▸ Problem statement: In the listing below, every line with the word "Coaching" needs to be copied.

▸ Source data:
▬▬▬▬▬▬▬▬▬▬
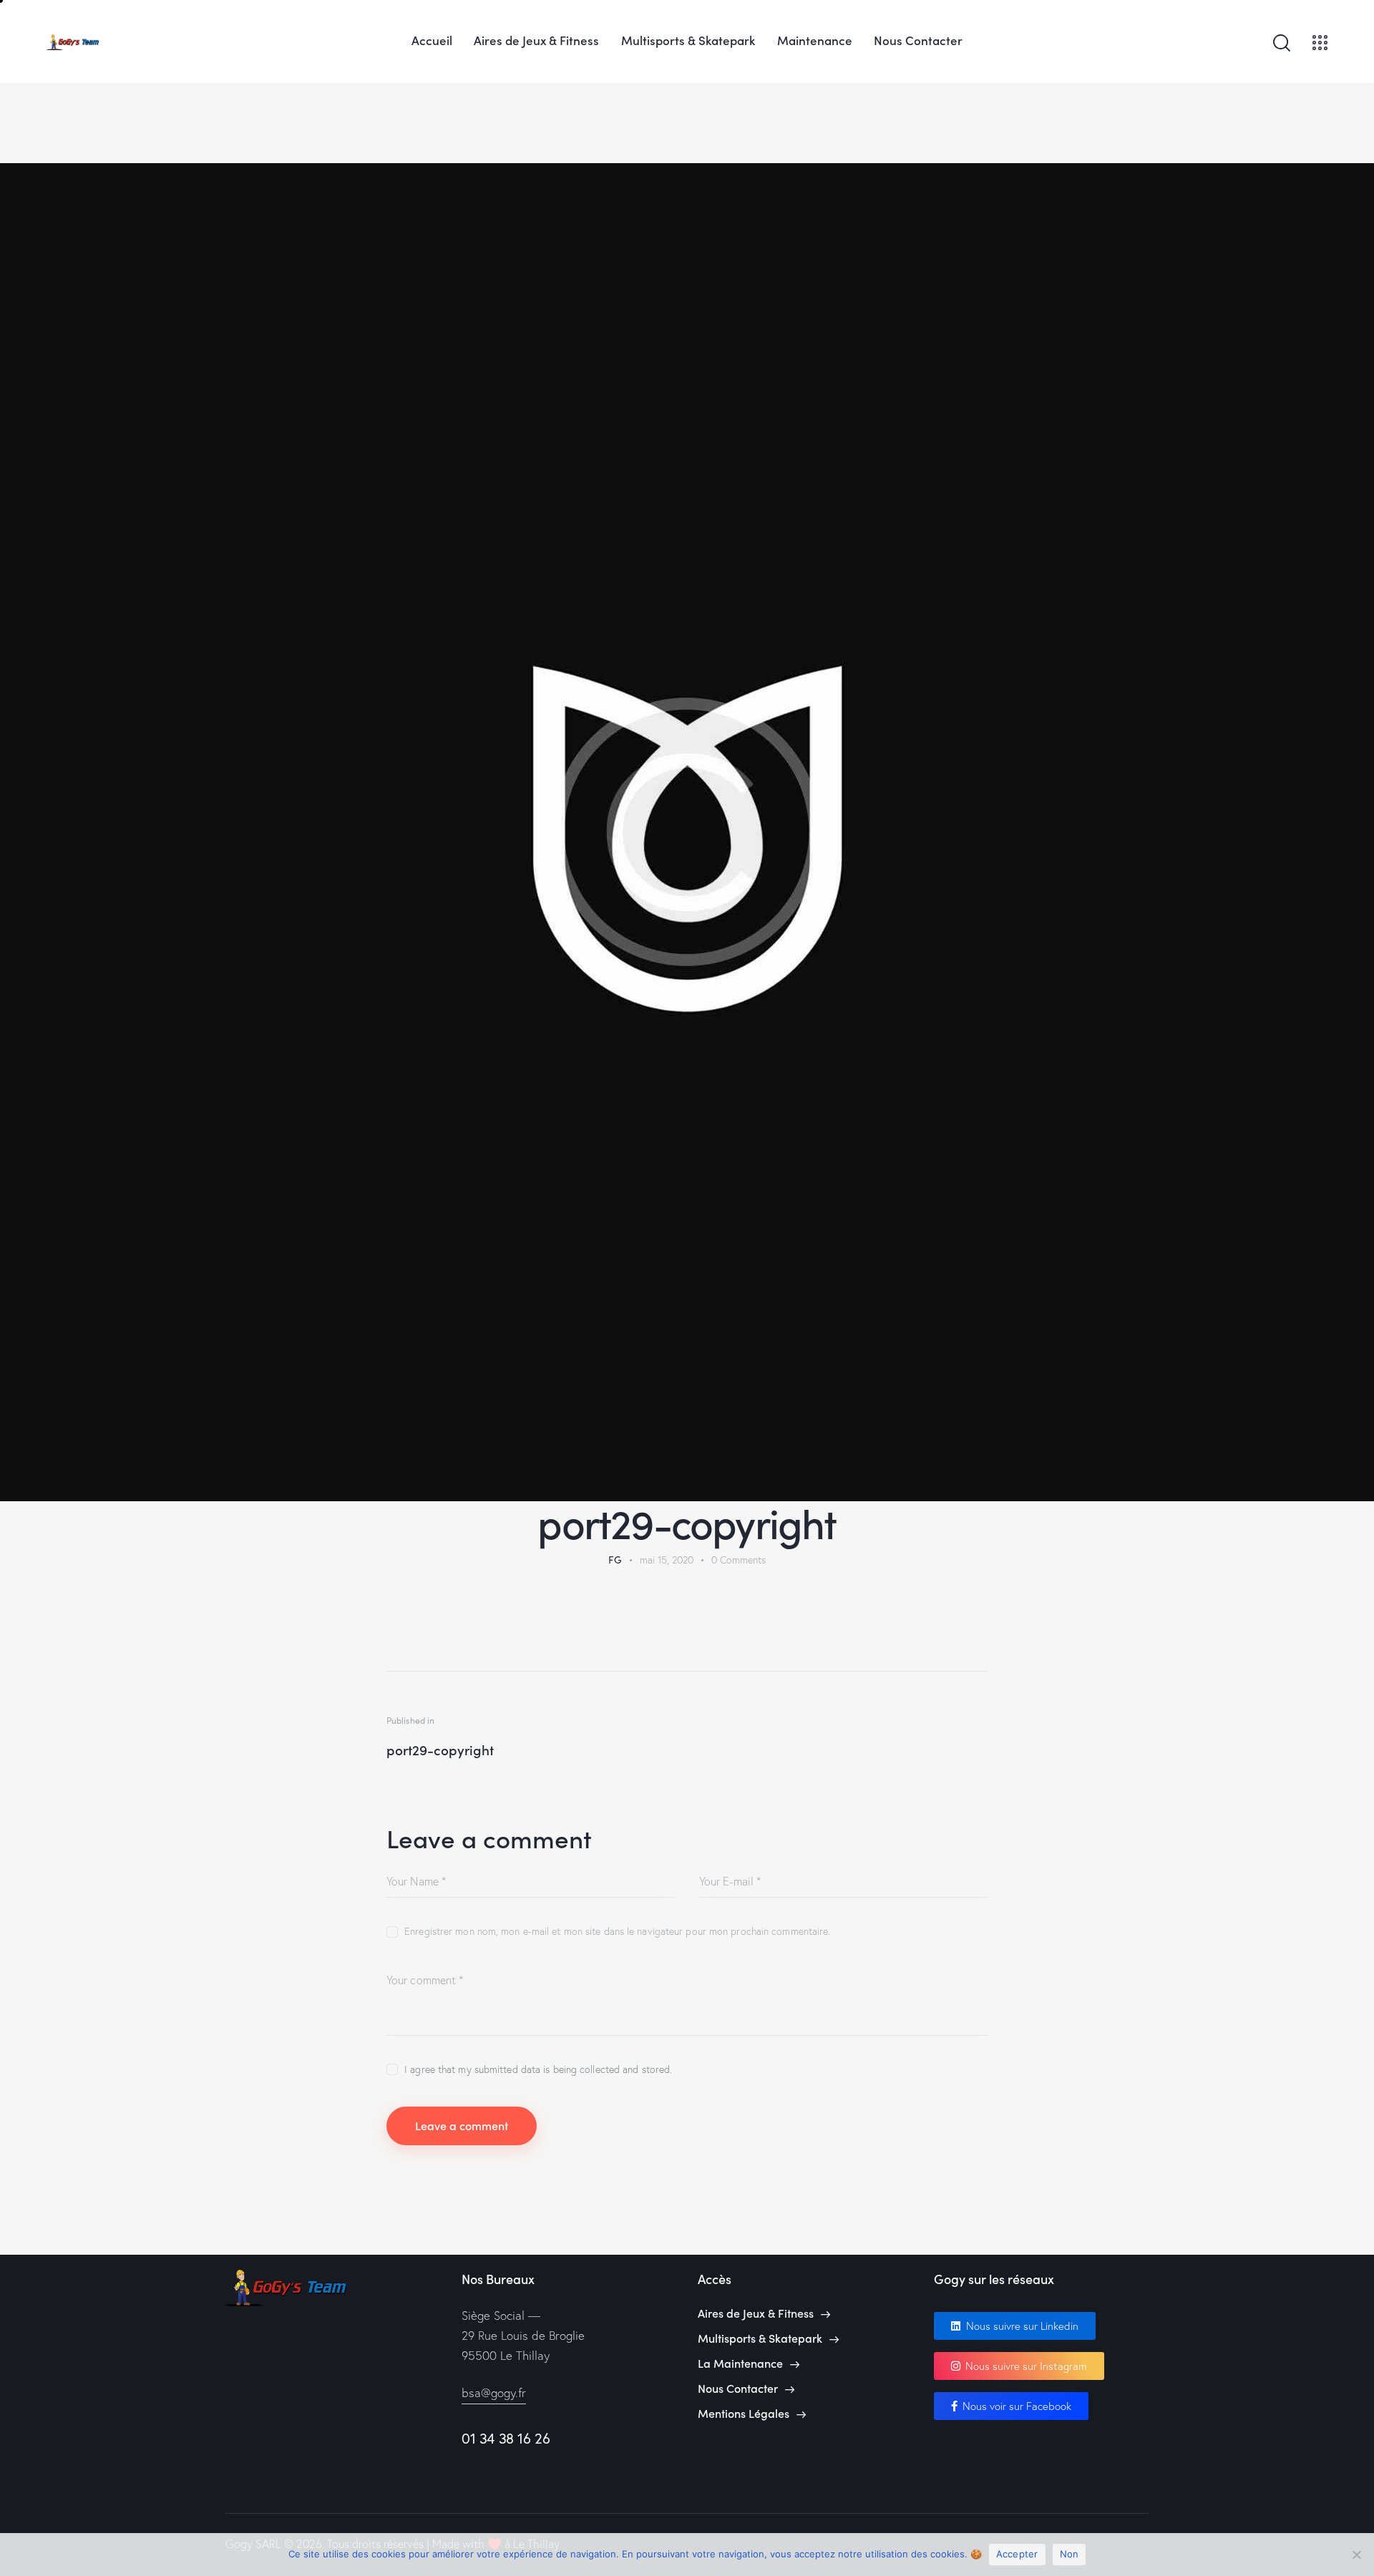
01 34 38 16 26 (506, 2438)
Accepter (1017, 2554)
▬▬▬▬▬▬▬▬▬▬
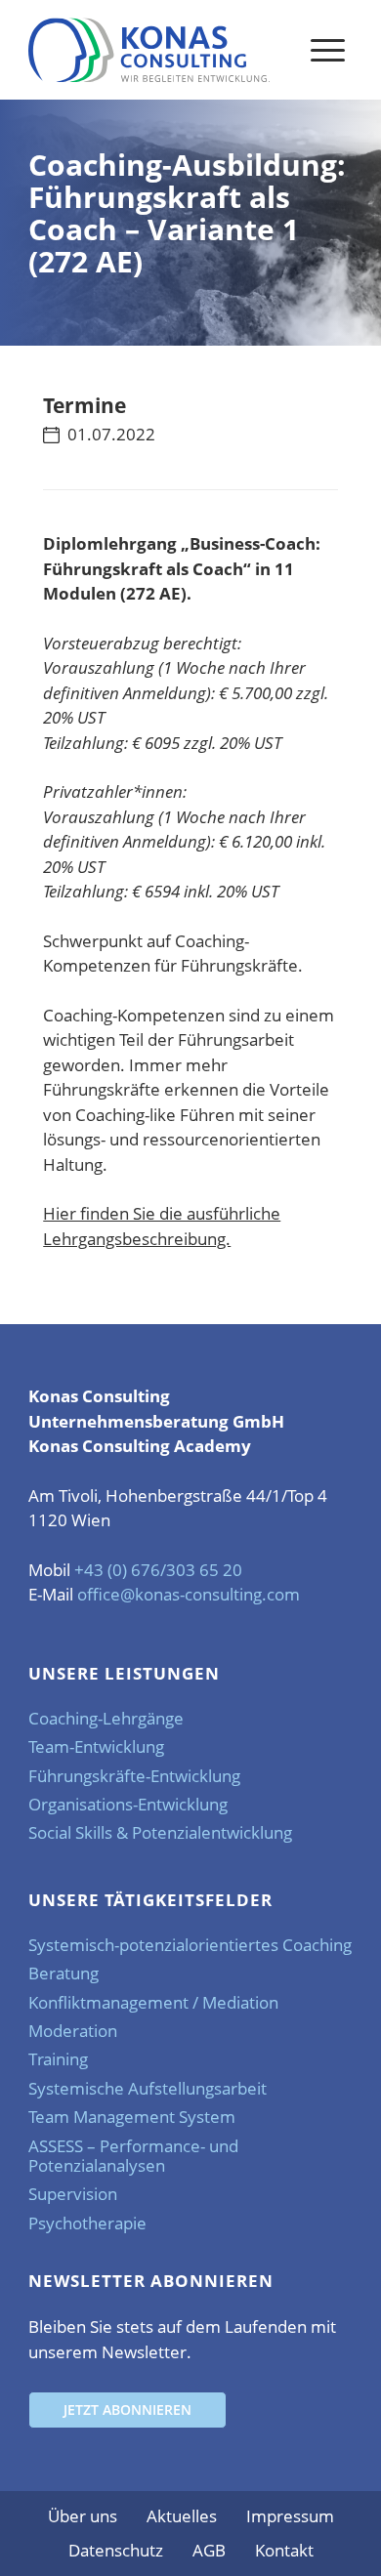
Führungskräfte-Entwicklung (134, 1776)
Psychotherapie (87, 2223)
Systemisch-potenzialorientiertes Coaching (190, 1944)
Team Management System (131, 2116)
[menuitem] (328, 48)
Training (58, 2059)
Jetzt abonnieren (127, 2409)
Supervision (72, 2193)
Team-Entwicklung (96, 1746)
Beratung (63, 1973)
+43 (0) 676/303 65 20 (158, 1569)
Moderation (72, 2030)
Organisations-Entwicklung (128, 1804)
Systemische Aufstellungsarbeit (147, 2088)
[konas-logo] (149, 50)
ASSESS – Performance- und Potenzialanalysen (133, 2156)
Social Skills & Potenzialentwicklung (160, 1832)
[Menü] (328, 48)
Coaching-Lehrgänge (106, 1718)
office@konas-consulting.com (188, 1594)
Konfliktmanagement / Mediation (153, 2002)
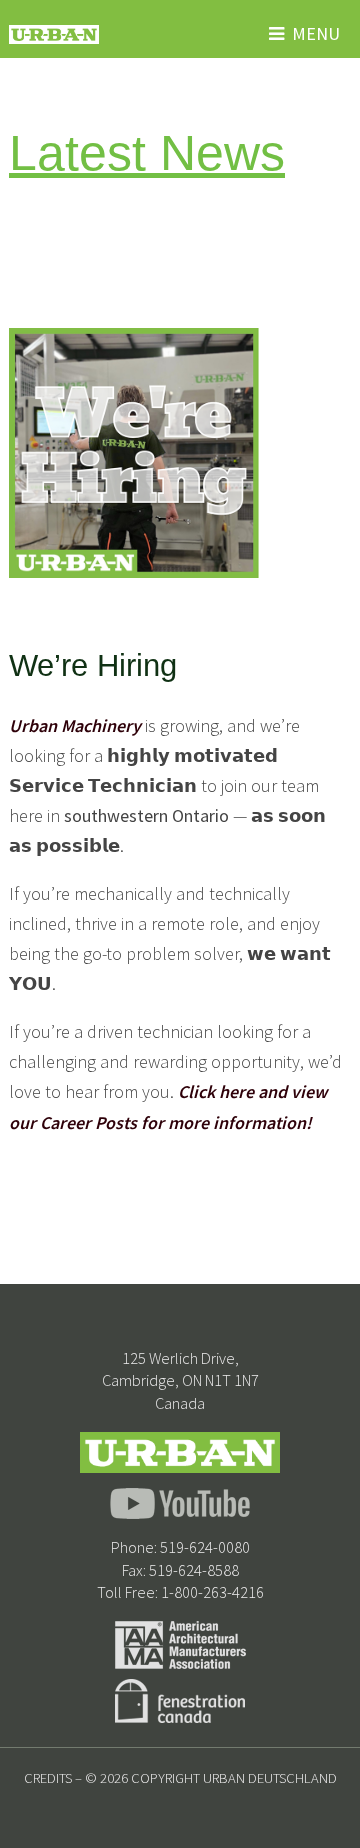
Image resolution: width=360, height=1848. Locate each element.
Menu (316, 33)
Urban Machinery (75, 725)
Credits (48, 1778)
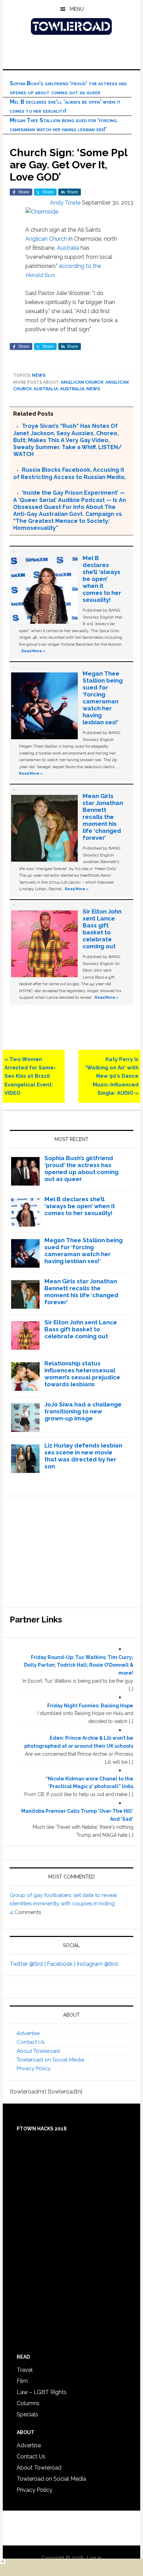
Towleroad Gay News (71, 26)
▬▬▬▬▬▬▬▬▬▬
▸ Response to this task:
Systemisch-potenzialorientiertes Coaching (190, 1944)
Coaching-Lehrgänge (106, 1718)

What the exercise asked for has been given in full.